BiocManager::install('dada2')
library(dada2)
Each of below CRAN packages and their dependencies are required for the DBTC package.
install.packages(c('ggplot2',
'parallel',
'pbapply',
'plyr',
'stats',
'taxonomizr',
'utils'))
library(c('ggplot2',
'parallel',
'pbapply',
'plyr',
'stats',
'taxonomizr',
'utils'))
After installation of the DBTC and all of its dependencies you need to load the package using the following commands...
library(DBTC)
The dada_implement() function takes fastq files as input, analyses them and produces amplicon sequence variant (ASV) files. This function requires a main directory containing folder(s) representing sequencing runs which in-turn contains fastq files (the location of one of the fastq files in one of the sequencing run folders is used as an input argument). A run is a group of results processed at the same time on the same machine representing the same molecular methods. All sequencing folders in the main directory need to represent data from sequencing runs that have used the same primers and protocols. Output from this function includes all processing files and final main output files in the form of fasta files and ASV tables.
DBTC dada_implement() uses ASV output files ('YYYY_MM_DD_HH_MM_UserInputRunName_Merge' and/or 'YYYY_MM_DD_HH_MM_UserInputRunName_MergeFwdRev') and combines them into a single ASV table and creates an accompanying fasta file. This function also produces a file containing the processing information for the function. The main input argument for this function is the location of a file in a folder containing all ASV tables wanting to be combined. Output files are generated with the naming convention 'YYYY_MM_DD_HH_MM_combinedDada'.
This function takes a fasta file with headers in the MACER format (Young et al. 2021) and establishes a database upon which a BLAST search can be completed. However, if a NCBI sequence database is desired, it is advisable to use, where applicable, NCBI preformatted databases and skip the make_BLAST_DB() function (https://www.ncbi.nlm.nih.gov/books/NBK62345/#blast_ftp_site.The_blastdb_subdirectory). The outcome of the function is a folder with a BLASTable NCBI formatted sequence database.
The MACER fasta header format
>GenBankAccessionOrBOLDID|GenBankAccession|Genus|species|UniqueID|Marker
Fasta file(s) are used as input along with a user selected NCBI formatted database upon which query sequences will be searched using BLAST. The outcome of the function are two files, a BLAST run file and a single file containing all of the BLAST results in tab delimited format. There are no headers in the BLAST results file but the columns (in order left to right) are: query sequence ID, search sequence ID, search taxonomic ID, query to sequence coverage, percent identity, search scientific name, search common name, query start, query end, search start, search end, e-value.
===
- **What the task requires**: Write the next part of the DBTC package documentation, continuing after its final sentence.
===
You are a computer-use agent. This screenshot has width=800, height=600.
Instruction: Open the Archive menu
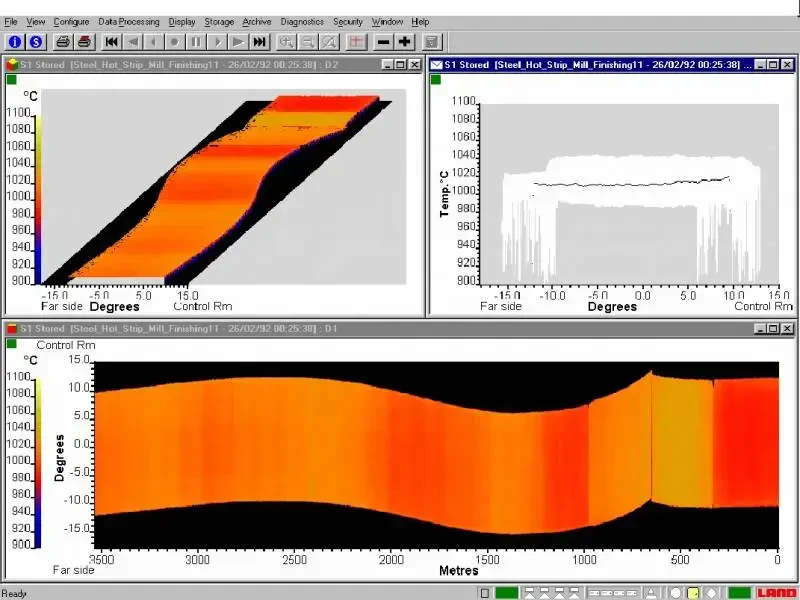tap(257, 21)
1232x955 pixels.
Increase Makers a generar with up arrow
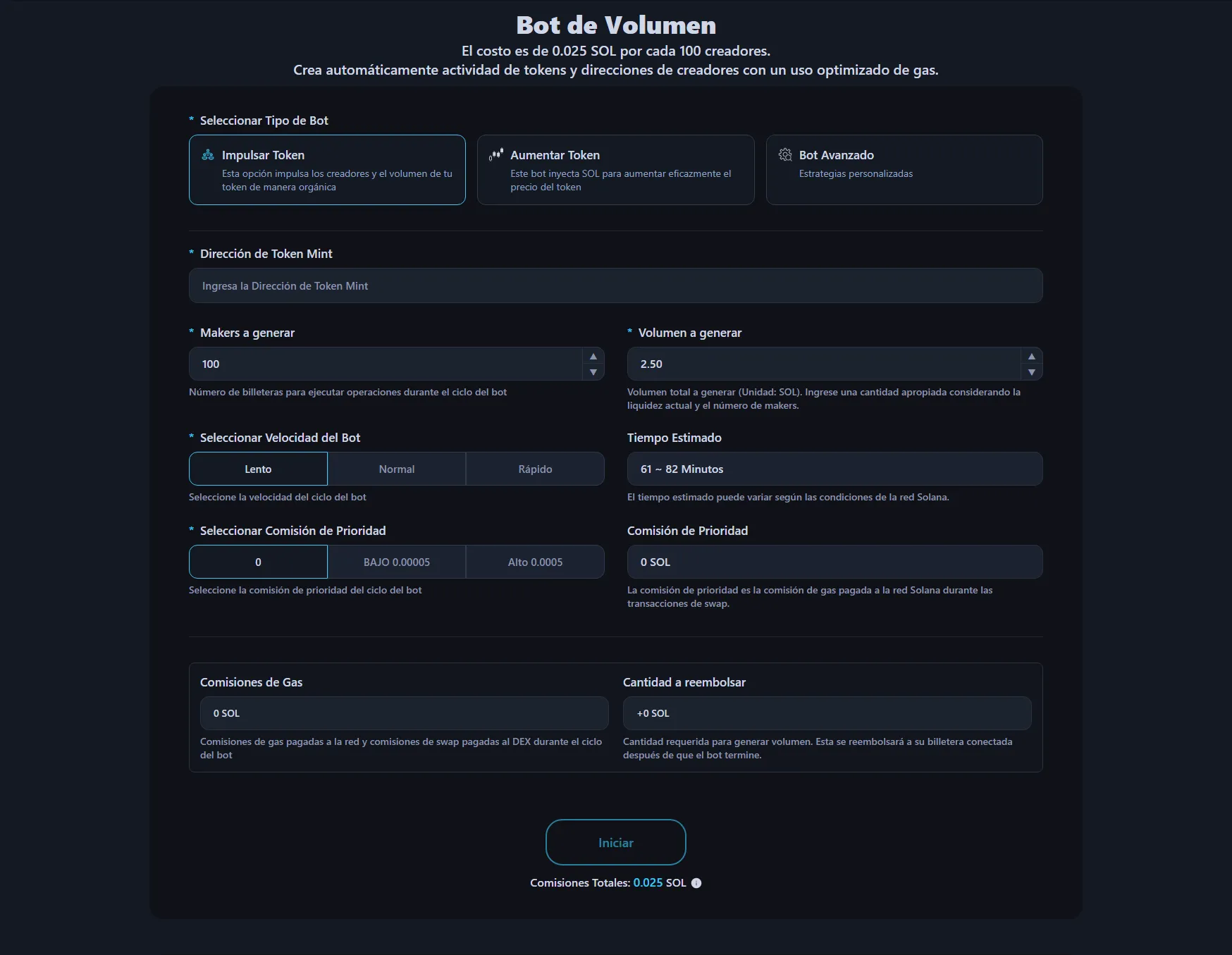pyautogui.click(x=593, y=357)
===
- **Result for this task**:
This function takes a BLAST result file and associated fasta files (either on their own or with accompanying ASV files generated from the dada_implement() function) and collapses the multiple BLAST results into as single result for each query sequence. When an ASV table is present the taxonomic results will be combined with the ASV table.
The combine_assign_output() function takes a file selection and then uses all DBTC ASV taxon assign files ('_taxaAssign_YYYY_MM_DD_HHMM.tsv') in a selected directory and combines them into a single output 'YYYY_MM_DD_HHMM_taxaAssignCombined.tsv' file. The files being combined should represent different samples but representing data that have all come from analysis using the same molecular methods, the same analysis arguments, and the same molecular sequence databases.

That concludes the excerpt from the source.